“You are playing some pretty trick. Let me talk to you a little.”
And she dragged her into an empty room. The attendants who saw her asked each other why the girl was being dragged along like that. But by this time the mother had locked the door. When the attendants came and looked through the holes in the paper, they saw her lifting a stick, and heard her crying:
“O wretch, tell me the truth, or I shall strike you! Why were you weeping?”
At first Prudence thought of denial. Then she said to herself that it would be better to confess and to beg her parents to break off her betrothal with the family of P’ei, so that they might marry her to Yu-lang. If they refused, she would die. That was all. So she told the whole matter without evasion.
“We are husband and wife. Our love is boundless, and our vows will endure for at least a hundred years. My brother is recovered, and we fear that we shall be separated. Yu-lang wishes to return to his parents, to send his sister in his place. It seemed, then, to your daughter that a woman cannot have two husbands, and that if Yu-lang cannot marry me, I must die.”
As she listened to her, her mother’s breast opened with rage, and she stamped her feet: “This rotten carrion has sent his son here and has deceived me. And now my daughter is lost. I must beat him unmercifully!”
She seized her stick, opened the door and ran forth. Her daughter, forgetting her shame, tried to prevent her; but the old woman pushed her away violently, so that she fell down. Prudence got up and ran after her. The attendants also ran.
Now Yu-lang had very well understood that all was discovered when Liu’s wife had dragged her daughter away. A moment later, the nurse hurried in.
“O my Gods! And, ah unhappiness! All is well lost! Prudence is being questioned with the stick.”
It seemed to him that two knives were piercing his heart. He burst out into sobbing. But the nurse was already taking out his hair-pins and clothing him as a man. In a state of stupor he let himself be hurried to the main door and through the streets. A few moments later he was back at his parents’ house.
His father did not fail to say to him:
“I told you to play the girl, not the man. Why have you committed acts of which Celestial Reason disapproves?”

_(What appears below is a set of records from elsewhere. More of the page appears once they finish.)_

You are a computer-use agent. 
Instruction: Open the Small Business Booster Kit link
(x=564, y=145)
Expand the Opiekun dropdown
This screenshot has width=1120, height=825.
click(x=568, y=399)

Yu-lang jostled thus by his father and his mother, no longer knew where he stood. Meanwhile the nurse objected:
“But what can they say there? Our young Lord has only to keep himself hidden for a few days, and it will all pass over.”
But at Liu’s house the nurse, as she went away, had unwittingly locked the door, and Liu’s wife had come to it and was shaking it violently, stammering with rage and flourishing her stick.
“Thief, whom may Heaven strike dead! O very vile rascal! For what did you take me? I am going to show you who I am! I will have your life! If you do not open the door, I shall break it open with a great case.”